[Item-finding data]
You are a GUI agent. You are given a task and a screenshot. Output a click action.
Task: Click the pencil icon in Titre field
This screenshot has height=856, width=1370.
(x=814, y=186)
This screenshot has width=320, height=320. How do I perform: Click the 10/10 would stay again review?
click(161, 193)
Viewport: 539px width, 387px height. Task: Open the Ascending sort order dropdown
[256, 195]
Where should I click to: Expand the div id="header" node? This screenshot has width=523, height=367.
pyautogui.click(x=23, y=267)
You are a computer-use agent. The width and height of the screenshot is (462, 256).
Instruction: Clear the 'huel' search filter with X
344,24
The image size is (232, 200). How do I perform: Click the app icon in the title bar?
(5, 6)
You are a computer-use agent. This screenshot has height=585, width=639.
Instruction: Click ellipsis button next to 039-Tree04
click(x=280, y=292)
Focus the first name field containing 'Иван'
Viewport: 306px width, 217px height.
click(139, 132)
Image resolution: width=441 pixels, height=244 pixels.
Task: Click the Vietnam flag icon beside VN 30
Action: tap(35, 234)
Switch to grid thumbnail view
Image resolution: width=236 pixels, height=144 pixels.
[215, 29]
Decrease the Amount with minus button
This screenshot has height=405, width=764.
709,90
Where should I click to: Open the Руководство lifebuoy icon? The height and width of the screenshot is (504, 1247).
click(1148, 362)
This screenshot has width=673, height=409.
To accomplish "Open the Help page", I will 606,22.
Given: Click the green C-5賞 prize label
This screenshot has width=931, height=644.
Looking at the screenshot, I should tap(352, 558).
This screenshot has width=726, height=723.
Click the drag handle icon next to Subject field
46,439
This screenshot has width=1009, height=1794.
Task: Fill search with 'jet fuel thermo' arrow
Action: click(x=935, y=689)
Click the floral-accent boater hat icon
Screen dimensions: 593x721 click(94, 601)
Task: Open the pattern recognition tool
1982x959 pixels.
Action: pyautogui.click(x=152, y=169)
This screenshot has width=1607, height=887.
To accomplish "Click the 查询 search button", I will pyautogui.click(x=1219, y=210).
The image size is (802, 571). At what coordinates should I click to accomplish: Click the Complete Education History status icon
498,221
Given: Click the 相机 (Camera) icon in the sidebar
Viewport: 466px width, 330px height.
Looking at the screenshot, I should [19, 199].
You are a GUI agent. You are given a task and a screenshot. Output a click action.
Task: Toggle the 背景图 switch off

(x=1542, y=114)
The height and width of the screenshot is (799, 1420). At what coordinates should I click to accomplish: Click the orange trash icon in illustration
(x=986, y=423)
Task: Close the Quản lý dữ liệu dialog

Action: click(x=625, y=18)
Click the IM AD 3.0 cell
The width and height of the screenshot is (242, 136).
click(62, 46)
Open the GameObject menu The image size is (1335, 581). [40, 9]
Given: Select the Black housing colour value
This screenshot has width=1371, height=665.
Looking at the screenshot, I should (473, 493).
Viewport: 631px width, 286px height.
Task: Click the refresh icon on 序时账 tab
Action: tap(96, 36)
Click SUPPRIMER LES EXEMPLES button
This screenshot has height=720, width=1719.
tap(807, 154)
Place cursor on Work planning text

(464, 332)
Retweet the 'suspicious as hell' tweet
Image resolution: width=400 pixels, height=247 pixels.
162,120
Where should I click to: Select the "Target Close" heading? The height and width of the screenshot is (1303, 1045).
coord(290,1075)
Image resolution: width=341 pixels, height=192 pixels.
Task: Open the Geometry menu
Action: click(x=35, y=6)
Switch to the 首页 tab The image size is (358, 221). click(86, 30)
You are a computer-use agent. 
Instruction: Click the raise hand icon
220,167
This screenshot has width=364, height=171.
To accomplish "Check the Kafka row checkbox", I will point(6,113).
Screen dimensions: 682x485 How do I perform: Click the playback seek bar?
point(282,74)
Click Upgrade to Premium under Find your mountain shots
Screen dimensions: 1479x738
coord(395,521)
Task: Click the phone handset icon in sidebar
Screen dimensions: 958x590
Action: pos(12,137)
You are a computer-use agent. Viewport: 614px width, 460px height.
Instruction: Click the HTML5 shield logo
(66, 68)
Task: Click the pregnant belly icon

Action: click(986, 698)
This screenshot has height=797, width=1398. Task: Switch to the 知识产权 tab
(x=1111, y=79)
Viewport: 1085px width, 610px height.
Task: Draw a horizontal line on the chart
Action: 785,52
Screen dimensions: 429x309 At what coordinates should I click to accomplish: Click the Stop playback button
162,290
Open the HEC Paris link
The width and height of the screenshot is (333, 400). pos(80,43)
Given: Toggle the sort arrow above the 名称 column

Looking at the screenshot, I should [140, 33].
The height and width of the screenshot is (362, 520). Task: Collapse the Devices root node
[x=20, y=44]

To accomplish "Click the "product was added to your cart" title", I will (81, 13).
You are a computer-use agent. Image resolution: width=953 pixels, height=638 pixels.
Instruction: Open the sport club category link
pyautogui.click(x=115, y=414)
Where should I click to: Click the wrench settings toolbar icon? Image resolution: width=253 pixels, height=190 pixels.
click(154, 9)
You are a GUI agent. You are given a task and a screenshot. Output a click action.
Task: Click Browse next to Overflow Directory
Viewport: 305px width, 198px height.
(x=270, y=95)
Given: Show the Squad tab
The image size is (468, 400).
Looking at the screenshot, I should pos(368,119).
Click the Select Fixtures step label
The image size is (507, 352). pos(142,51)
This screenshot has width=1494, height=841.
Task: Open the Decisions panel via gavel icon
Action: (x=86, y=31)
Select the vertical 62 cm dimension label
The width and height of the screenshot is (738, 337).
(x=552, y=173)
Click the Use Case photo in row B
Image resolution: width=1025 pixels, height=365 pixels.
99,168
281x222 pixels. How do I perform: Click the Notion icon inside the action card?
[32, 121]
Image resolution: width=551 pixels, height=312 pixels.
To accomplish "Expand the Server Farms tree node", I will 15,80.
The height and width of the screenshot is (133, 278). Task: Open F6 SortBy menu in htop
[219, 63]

▶ **WHAT TO DO**:
Identify every line of the data above that contains the string "Instruction", and copy each such line. Matching is case-sensitive.

▶ **EXERCISE ANSWER**:
Instruction: Clear the 'huel' search filter with X
Instruction: Click ellipsis button next to 039-Tree04
Instruction: Click the raise hand icon
Instruction: Click the HTML5 shield logo
Instruction: Open the sport club category link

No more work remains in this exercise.